Survey Control Finder also provides export functions such as KML, Shapefile, CSV, and GeoJSON file formats.
Coordinates of PLSS corners
The ultimate goal is to obtain Survey Grade quality coordinates on all PLSS corners but it must also be understood, that for the current focus of parcel mapping in Wisconsin, alternate accuracies will suffice. The Wisconsin Land Information Program (WLIP) adopted the Survey Grade definition from the Wisconsin County Surveyors Association as part of their 2016 WLIP Strategic initiative Grant application; however, they acknowledged alternative precisions as follows:
– Sub-meter: point precision of 1 meter or better
– Approximate: point precision within 5 meters or coordinates derived from public records or other relevant information.
Survey Grade Definition: Coordinates collected under the direction of a Professional Land Surveyor, in a coordinate system allowed by 236.18(2), and obtained by means, methods and equipment capable of repeatable 2 centimeter or better precision.
Low-accuracy coordinate values can be derived from maps such as the USGS topo maps. A statewide digital version of these points has been compiled from the 1:24,000-scale map series into a GIS data layer called the LandNet which includes not only PLSS section corners and lines but further has been mathematically subdivided down to nominal 1/4 section polygons (nominally 40 acres each). Analysis by several county surveyors has found that LandNet coordinates are typically within 50 feet of their true positions. This level of accuracy meets standards for the USGS top maps.

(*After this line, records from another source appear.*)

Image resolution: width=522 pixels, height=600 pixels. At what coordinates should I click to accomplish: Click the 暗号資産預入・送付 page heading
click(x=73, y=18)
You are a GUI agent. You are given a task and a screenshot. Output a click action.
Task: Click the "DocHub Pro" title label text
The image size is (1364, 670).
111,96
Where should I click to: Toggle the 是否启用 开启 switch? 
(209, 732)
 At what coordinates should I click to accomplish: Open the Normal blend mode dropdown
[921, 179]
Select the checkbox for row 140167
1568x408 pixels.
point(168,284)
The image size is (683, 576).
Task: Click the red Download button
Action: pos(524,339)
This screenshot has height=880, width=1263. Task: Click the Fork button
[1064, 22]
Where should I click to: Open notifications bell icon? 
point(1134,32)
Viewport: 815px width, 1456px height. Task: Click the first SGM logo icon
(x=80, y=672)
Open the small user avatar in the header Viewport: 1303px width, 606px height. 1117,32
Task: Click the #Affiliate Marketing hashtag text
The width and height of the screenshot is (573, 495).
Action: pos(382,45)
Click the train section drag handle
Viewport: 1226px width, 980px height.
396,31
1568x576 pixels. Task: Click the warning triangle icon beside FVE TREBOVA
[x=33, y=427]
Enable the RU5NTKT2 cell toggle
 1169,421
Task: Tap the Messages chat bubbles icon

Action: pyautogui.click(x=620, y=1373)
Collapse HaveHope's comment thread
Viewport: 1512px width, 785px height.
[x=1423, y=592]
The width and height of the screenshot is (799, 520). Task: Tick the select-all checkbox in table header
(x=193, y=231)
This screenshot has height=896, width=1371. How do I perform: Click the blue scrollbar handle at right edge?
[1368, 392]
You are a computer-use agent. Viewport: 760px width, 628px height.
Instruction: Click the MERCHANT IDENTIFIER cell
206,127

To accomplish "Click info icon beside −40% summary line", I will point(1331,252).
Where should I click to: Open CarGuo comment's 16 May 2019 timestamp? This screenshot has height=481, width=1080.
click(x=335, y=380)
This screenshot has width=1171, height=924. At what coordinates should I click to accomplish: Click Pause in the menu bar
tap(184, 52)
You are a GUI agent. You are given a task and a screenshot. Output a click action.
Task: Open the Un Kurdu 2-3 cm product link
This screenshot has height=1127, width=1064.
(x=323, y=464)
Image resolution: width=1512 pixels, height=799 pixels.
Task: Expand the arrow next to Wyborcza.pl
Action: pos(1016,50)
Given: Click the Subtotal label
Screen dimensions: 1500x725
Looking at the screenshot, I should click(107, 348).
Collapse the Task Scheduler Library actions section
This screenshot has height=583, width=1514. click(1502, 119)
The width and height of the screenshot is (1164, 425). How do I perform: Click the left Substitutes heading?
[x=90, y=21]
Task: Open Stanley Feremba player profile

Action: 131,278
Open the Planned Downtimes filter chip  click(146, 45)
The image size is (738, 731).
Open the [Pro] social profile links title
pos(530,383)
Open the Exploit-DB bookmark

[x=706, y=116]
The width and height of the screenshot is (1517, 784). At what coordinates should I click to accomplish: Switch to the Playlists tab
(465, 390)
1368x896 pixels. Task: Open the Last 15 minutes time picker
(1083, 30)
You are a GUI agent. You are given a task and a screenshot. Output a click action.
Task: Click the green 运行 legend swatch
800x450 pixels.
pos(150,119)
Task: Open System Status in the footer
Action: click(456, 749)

For more information on coordinates and/or land surveying concerns contact the County Surveyor. (Prior to the 1990’s much of this work would have been done through traditional traverse work).
Original survey records and maps
The PLSS was put in place on the land by the federal government’s General Land Office (GLO). Surveyor’s hired by the GLO were required to record their work in notebooks of which only a few copies were made. These historical documents are maintained by the state’s Board of Commissioners of Public Lands (BCPL) and by the Wisconsin State Historical Society (SHS). (The GLO was later absorbed into the modern agency called the Bureau of Land Management (BLM) which today manages large areas of land in the western states, retains mineral rights to some lands in Wisconsin, and is the custodian of the “patents” which are the legal documents indicating conveyance of ownership from the Federal Government to the first private owner).
GLO Field notebooks
The notebook pages have been available as microfilm from the SHS and copies of these are known to exist in some county surveyor’ offices. A recent project involving BCPL has resulted in the digital scanning of all of the notebook pages.
GLO Plat maps
Shortly after the field surveys were completed in an area, the notebook contents were used by GLO staff in Chicago to draft plat maps showing the layout of the PLSS in context of noted geographical features such as rivers, lakes, trails, and settlements. These maps have been scanned by the BCPL and made available.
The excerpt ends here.